Let’s now look at a box plot for the weight of pugs.
The five number summary for this distribution is: Minimum -> 6 Q1 -> 6.6 Q2/Median -> 7 Q3 -> 7.4 Maximum -> 8
On the basis of the five-number summary and the box plot, what can we say about the distribution of weights of pugs?
Approximately 25% of pugs weigh between 6 and 6.6 kg. The middle 50% of weights are between 6.6 and 7.4 kg. The range of the middle 50% (the difference between the third and first quartiles) or the IQR is 0.8 kg. The IQR indicates that any two weights from the middle 50% of the data will differ by at most 0.8 minutes.
We can also use the box plot to compare different groups.
Case I: Two groups with the different median but the same IQR
Here are two sets of plots that show the weights of some berries and some grapes.
The median berry weight is 3 grams and the median grape weight is 5 grams. But in both cases, the IQR is 1.5 grams. Because the grapes in this group have a higher median weight than the berries, we can say a grape in the group is typically heavier than a berry. Since both groups have the same IQR, we can say that they have a similar variability in their weights.
In the case of berries, we can see that the middle rectangle is more to the left, meaning that the data is right skewed.
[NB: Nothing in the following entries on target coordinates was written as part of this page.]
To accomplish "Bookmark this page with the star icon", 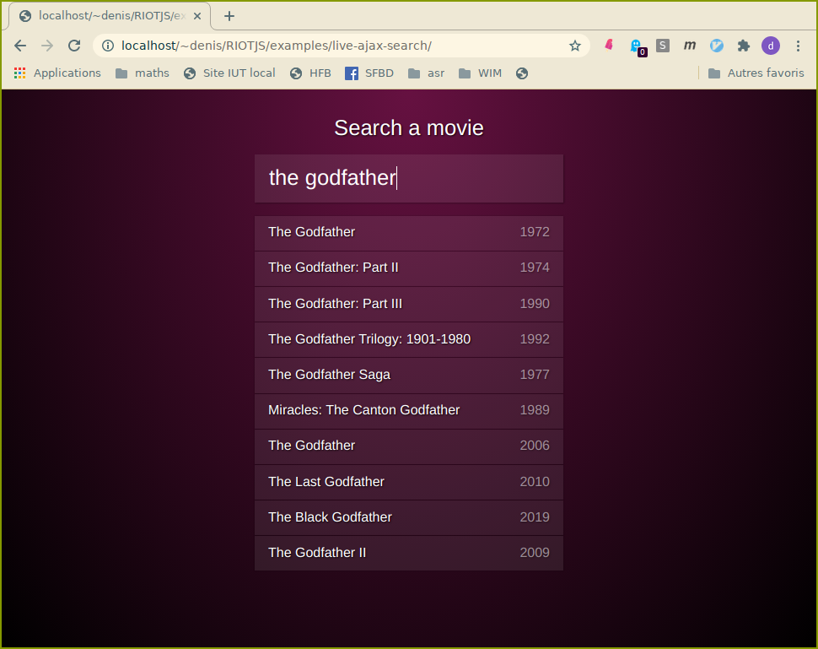I will pos(575,46).
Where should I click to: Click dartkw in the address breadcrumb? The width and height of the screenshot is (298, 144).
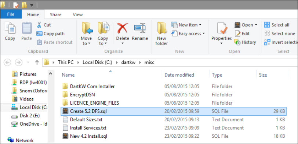point(128,62)
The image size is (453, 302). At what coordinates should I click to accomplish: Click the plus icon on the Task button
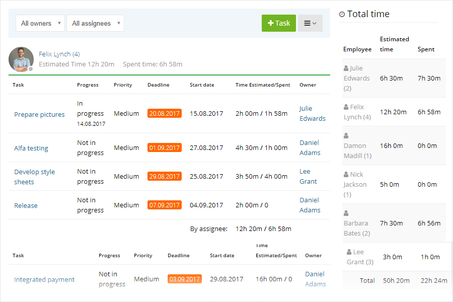(x=270, y=23)
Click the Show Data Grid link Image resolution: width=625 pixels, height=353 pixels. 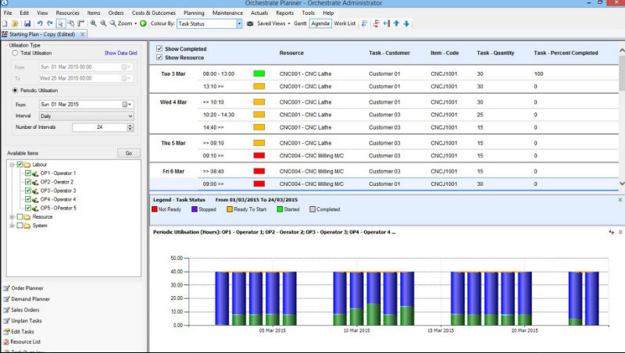[120, 52]
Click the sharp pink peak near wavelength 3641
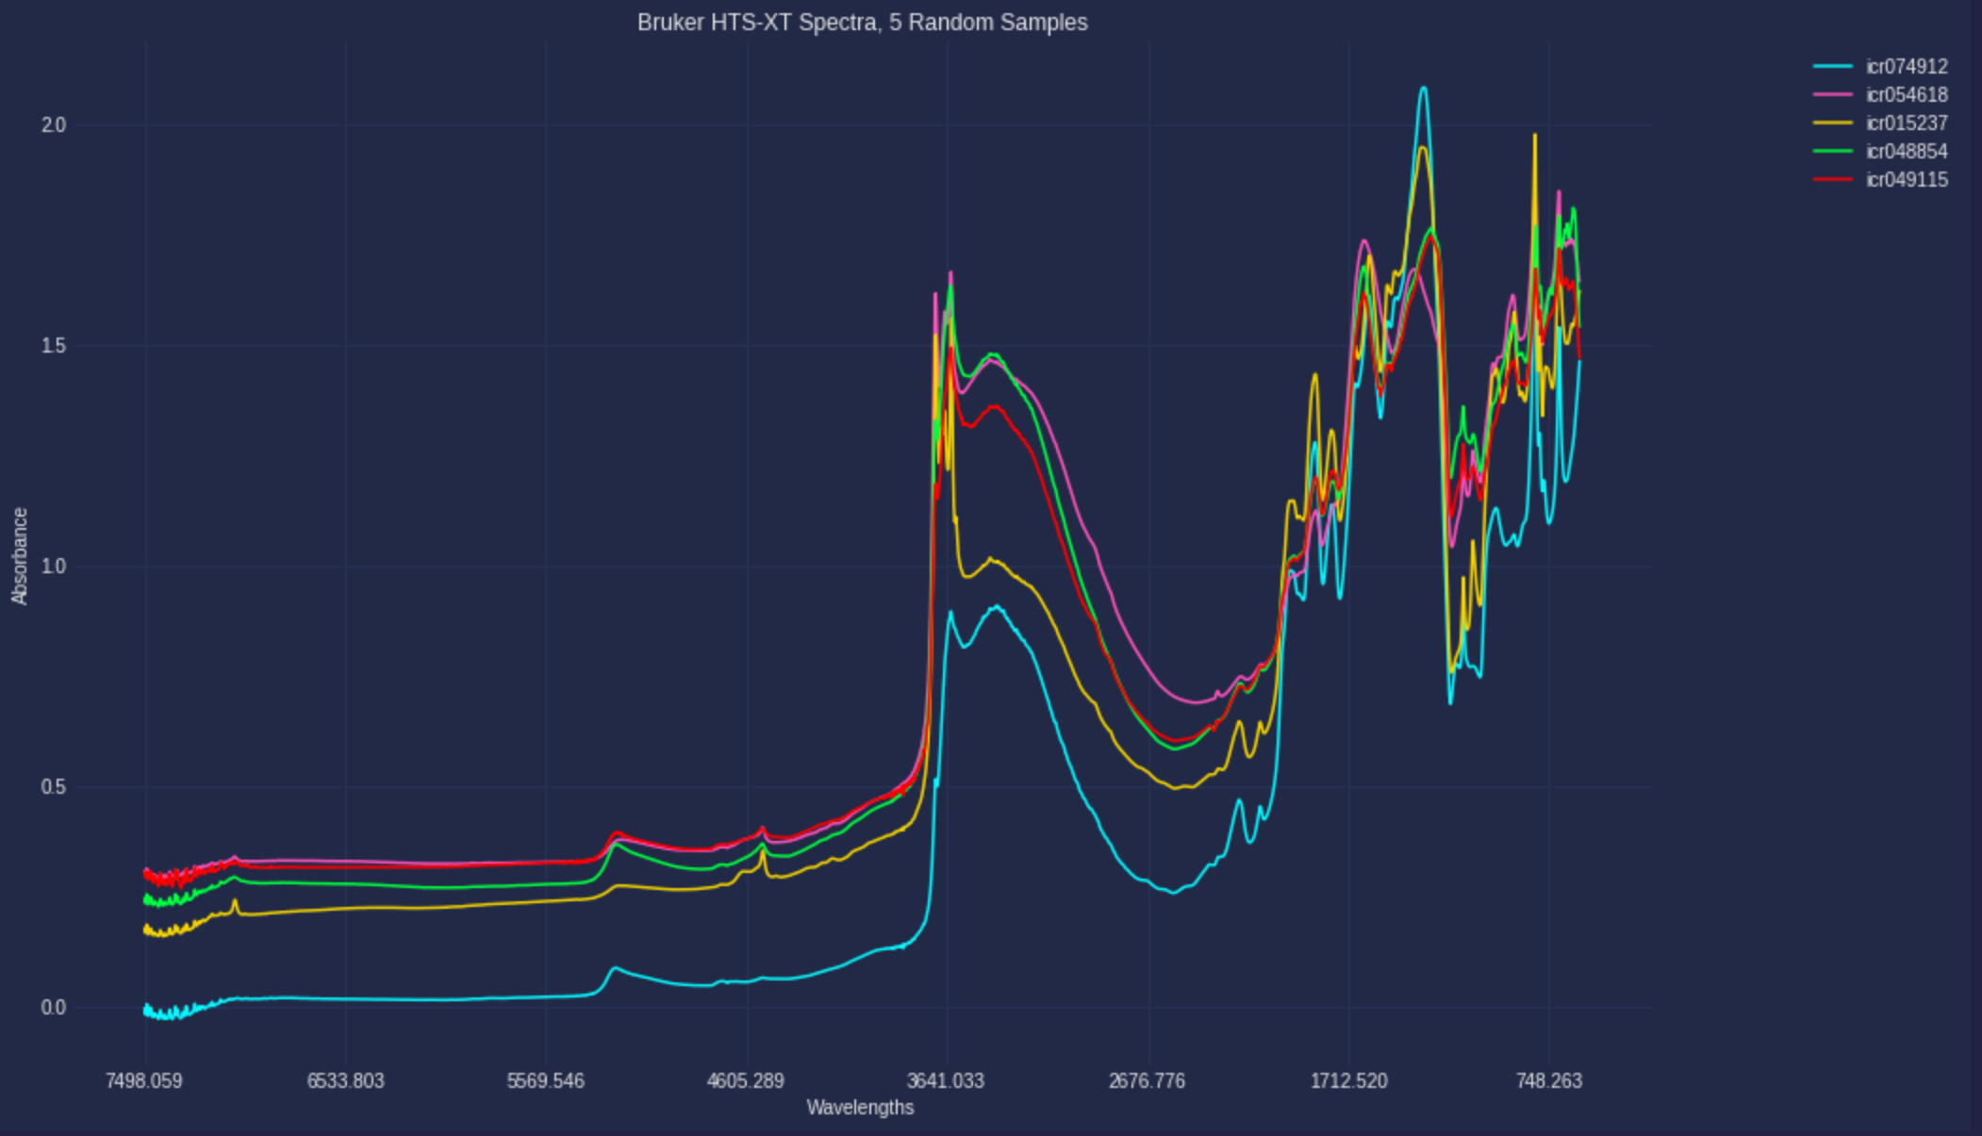Screen dimensions: 1982x1136 (952, 273)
In the case of the grapes, it seems to be slightly left skewed.
Case II: Two groups with the same median but different IQR
These box plots represent the length data for a collection of ladybugs and a collection of beetles. The medians of the two are the same, but the IQR of the ladybugs is much smaller (2 vs 11.5 for beetles). This tells us that a typical ladybug length is similar to a typical beetle length, but the ladybugs are more alike in their length than the beetles are in their length.